Durch die Sünde entfremdet sich der Mensch von Gott, seinen Mitmenschen und von sich selbst. Die Sünde wird quasi zu einer Macht, die unser Denken und Handeln regiert und steuert.

Von dieser Sünde, der wir tagtäglich ausgesetzt sind, werden wir Christen auch regiert und deformiert. Manchmal hat sie einen mehr oder weniger im Griff. Aber sie ist immer in uns, denn die Sünde ist das Kennzeichen des Menschen. Und deswegen ist es auch Unsinn, wenn manche meinen, kleine Kinder und Säuglinge wären ohne Sünde. Ja, unschuldig im rechtlichen Sinne sind sie, aber nicht sündlos, denn in ihnen ist die Anlage zur Sünde. Sie werden einigen Tages sündigen, ob sie wollen oder nicht Martin Luther hat einmal gesagt jeder Mensch sei sowohl ein Sünder als auch gerecht vor Gott durch die Gnade Jesu Christi. Das ist die Summe der reformatorischen Erkenntnis und der evangelischen Kirchen. Jeder von uns ist peccator in re, iustus in spe. Wir sind in der Wirklichkeit Sünder, aber Gerechte in der Hoffnung, dh. durch unseren Glauben. Das alles meint Paulus, wenn er uns verheißt, dass der Geist dich frei macht von der Sünde und der Macht des Todes. Denn der Geist schenkt Befreiung und ein neues Leben. Ein Leben, das Trost schenkt. Ein Leben, das sich durch den Glauben nicht mit der Macht des Todes abfindet. Ein Leben, das einen neuen Anfang finden kann, wenn es in die Sackgasse geraten ist. Ein Leben, das nicht nur den Eigennutz als oberstes Prinzip hervorhebt, sondern von seinem materiellen und ideellen Reichtum abgibt. Dieser befreite Glaube macht sich dann nicht mit den Regeln der Welt gemein, sondern wird in der Gemeinschaft aller Christen gelebt.

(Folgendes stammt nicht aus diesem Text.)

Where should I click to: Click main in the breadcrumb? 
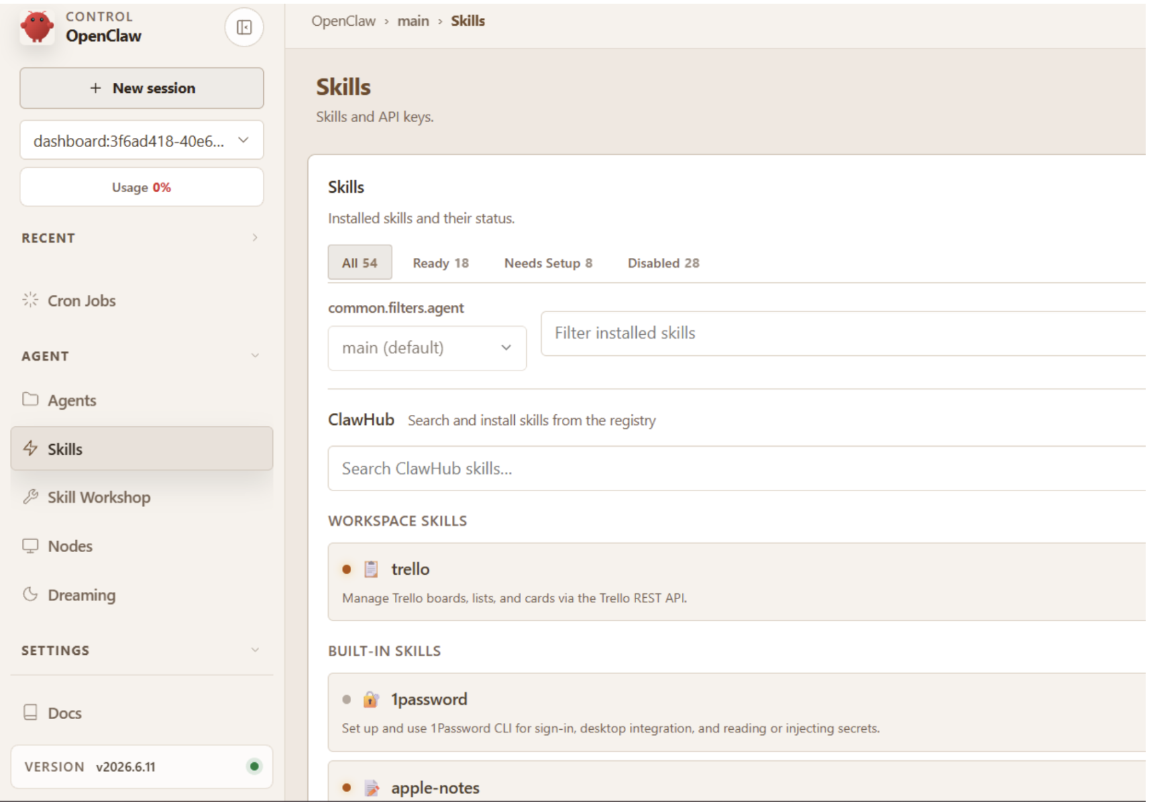413,21
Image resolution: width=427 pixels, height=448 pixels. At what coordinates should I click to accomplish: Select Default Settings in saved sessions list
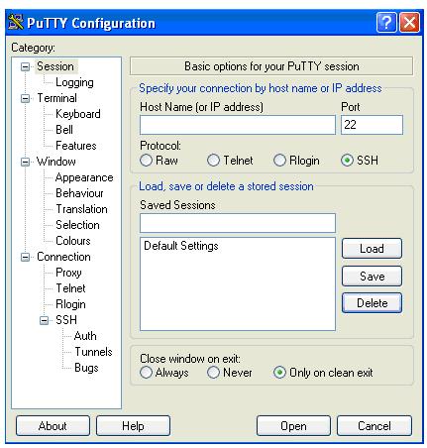pyautogui.click(x=181, y=246)
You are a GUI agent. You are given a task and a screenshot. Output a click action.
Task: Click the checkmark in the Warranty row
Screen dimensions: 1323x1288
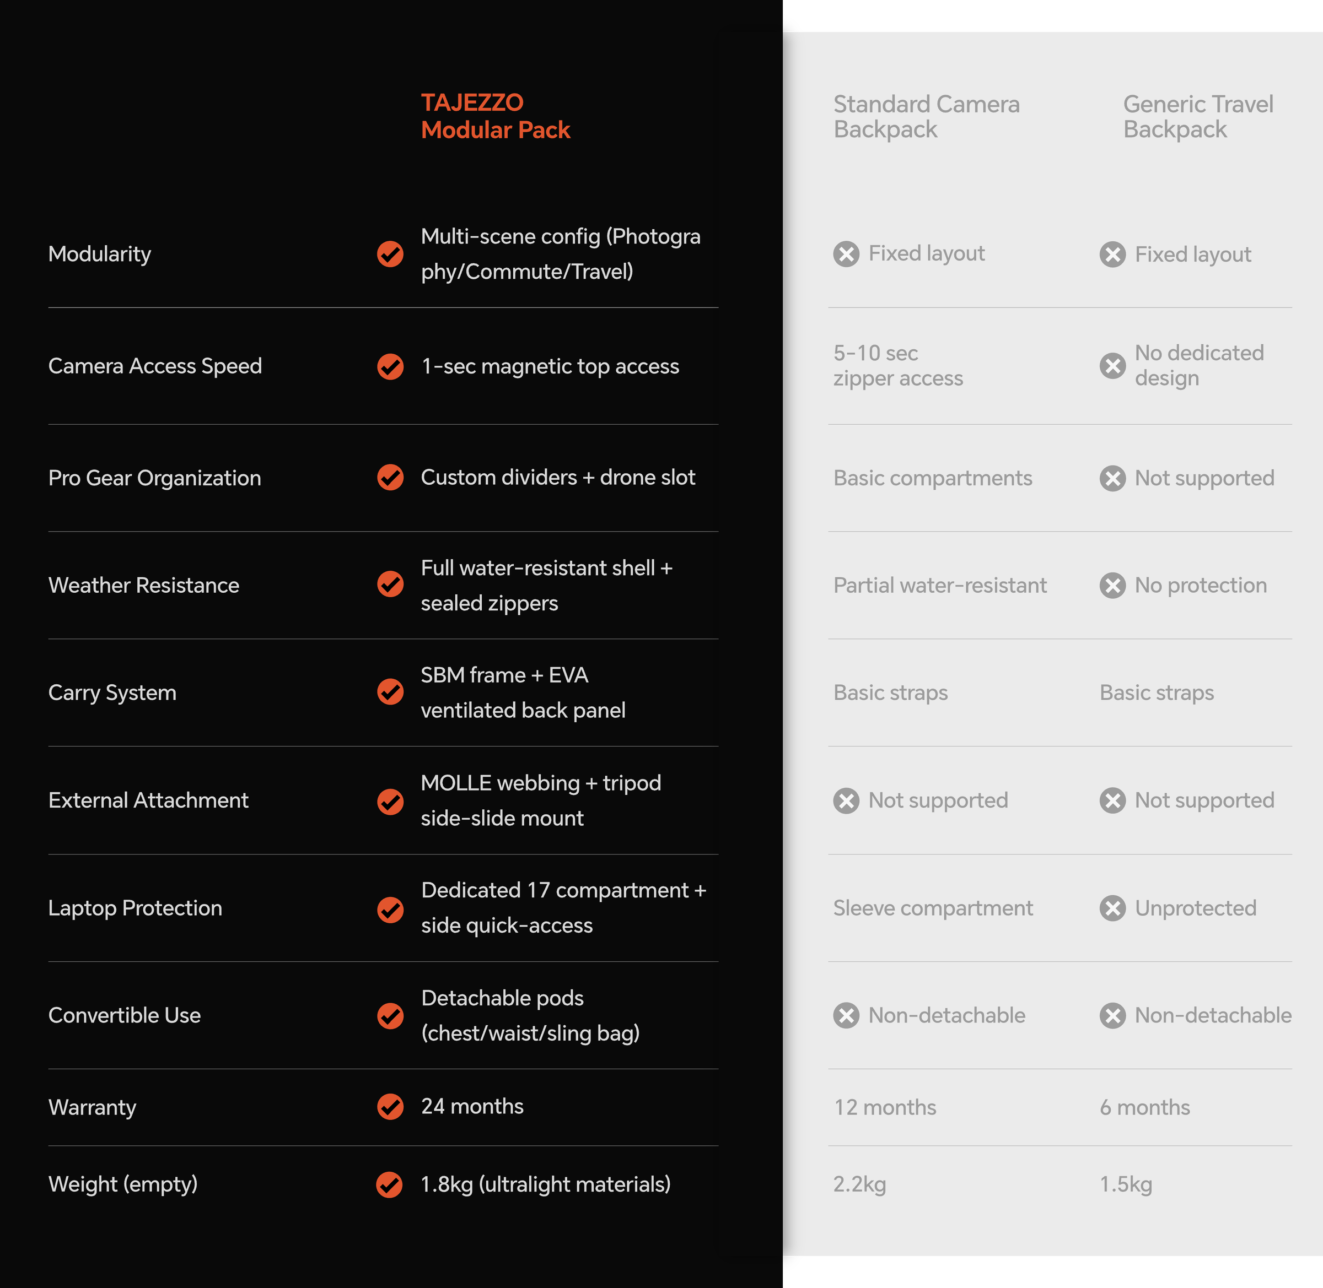point(390,1107)
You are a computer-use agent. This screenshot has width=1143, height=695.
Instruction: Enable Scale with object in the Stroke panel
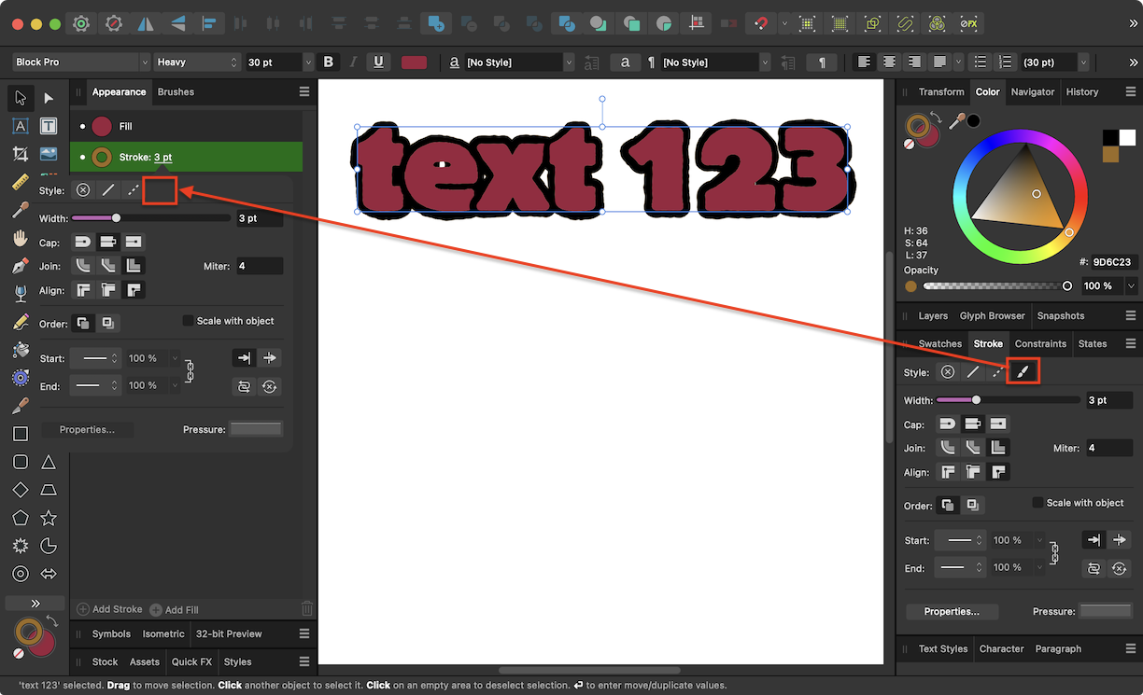point(1039,502)
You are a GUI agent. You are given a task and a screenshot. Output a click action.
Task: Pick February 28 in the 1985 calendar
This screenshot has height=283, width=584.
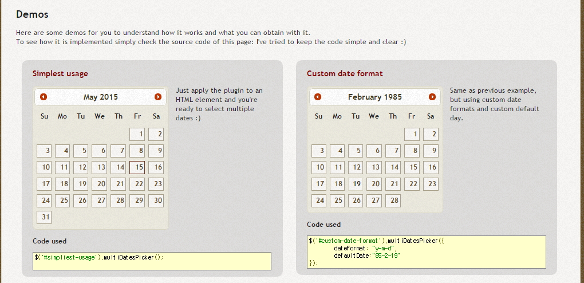[393, 201]
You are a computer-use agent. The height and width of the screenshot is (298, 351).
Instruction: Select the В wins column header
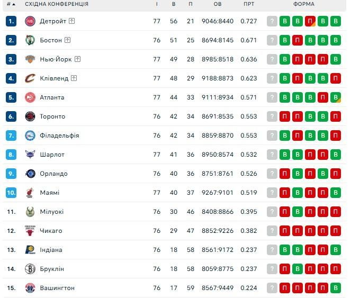(174, 4)
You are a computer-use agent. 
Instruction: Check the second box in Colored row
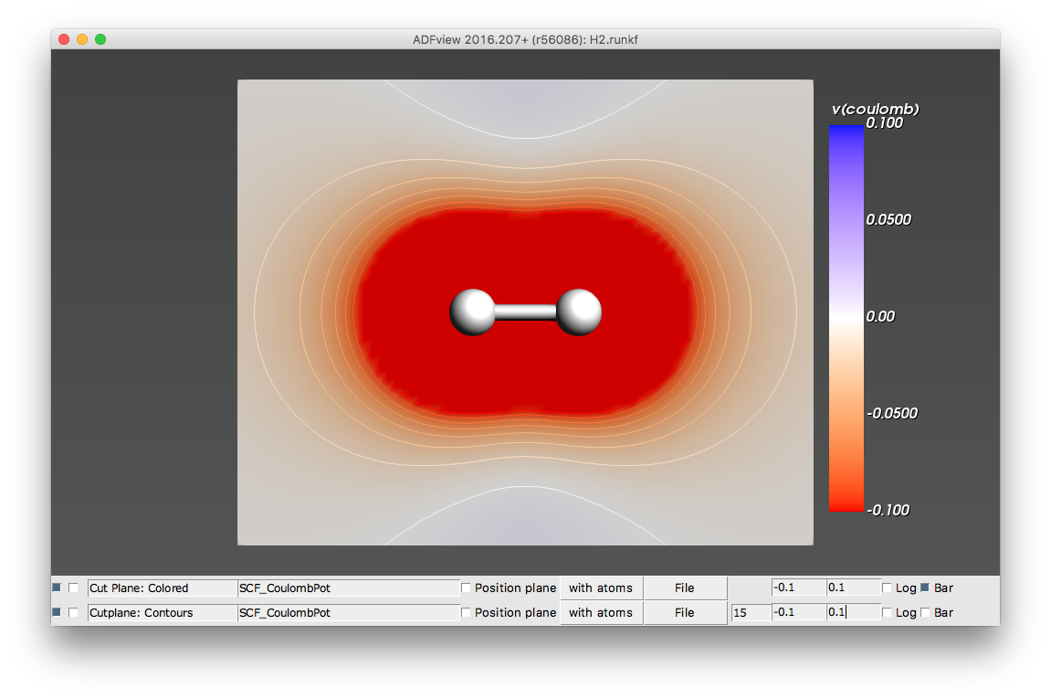[73, 588]
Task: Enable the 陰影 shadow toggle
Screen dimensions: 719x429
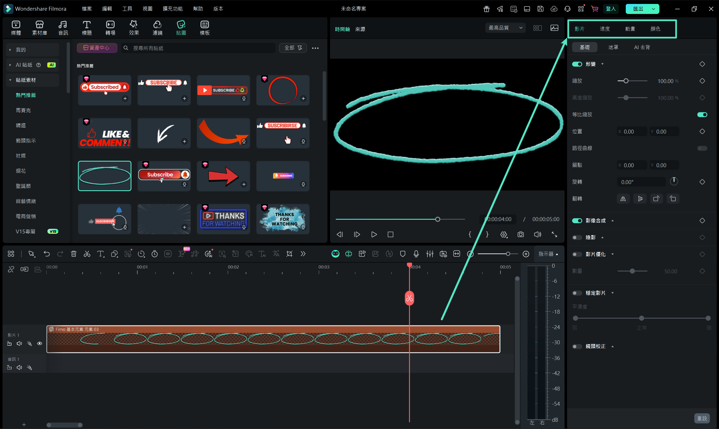Action: pos(577,238)
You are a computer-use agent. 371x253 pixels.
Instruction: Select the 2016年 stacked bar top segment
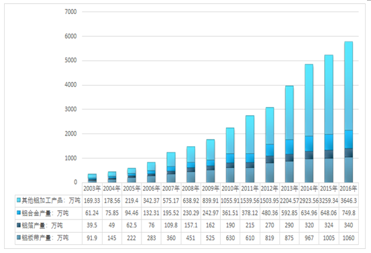pyautogui.click(x=348, y=86)
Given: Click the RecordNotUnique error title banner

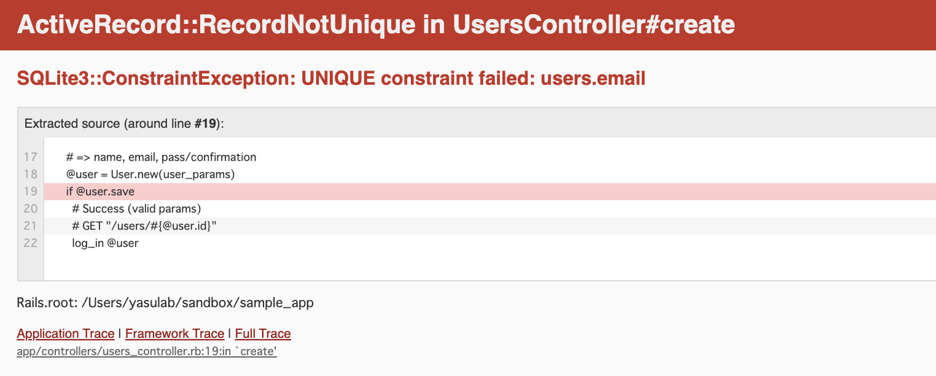Looking at the screenshot, I should pyautogui.click(x=376, y=25).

Wir leben in dieser Welt und wir müssen die Gesetze dieser Welt respektieren, aber durch die Gnade unseres Herrn Jesus Christus müssen uns die Gesetze dieser Welt nicht beherrschen. Gott schenke uns die Kraft diesen Geistes, der in einem jeden von uns Christen wohnt, wie der Apostel schreibt.

Und der Friede Gottes, der höher ist als alle Vernunft, bewahre eure Herzen und Sinne in Christus Jesus.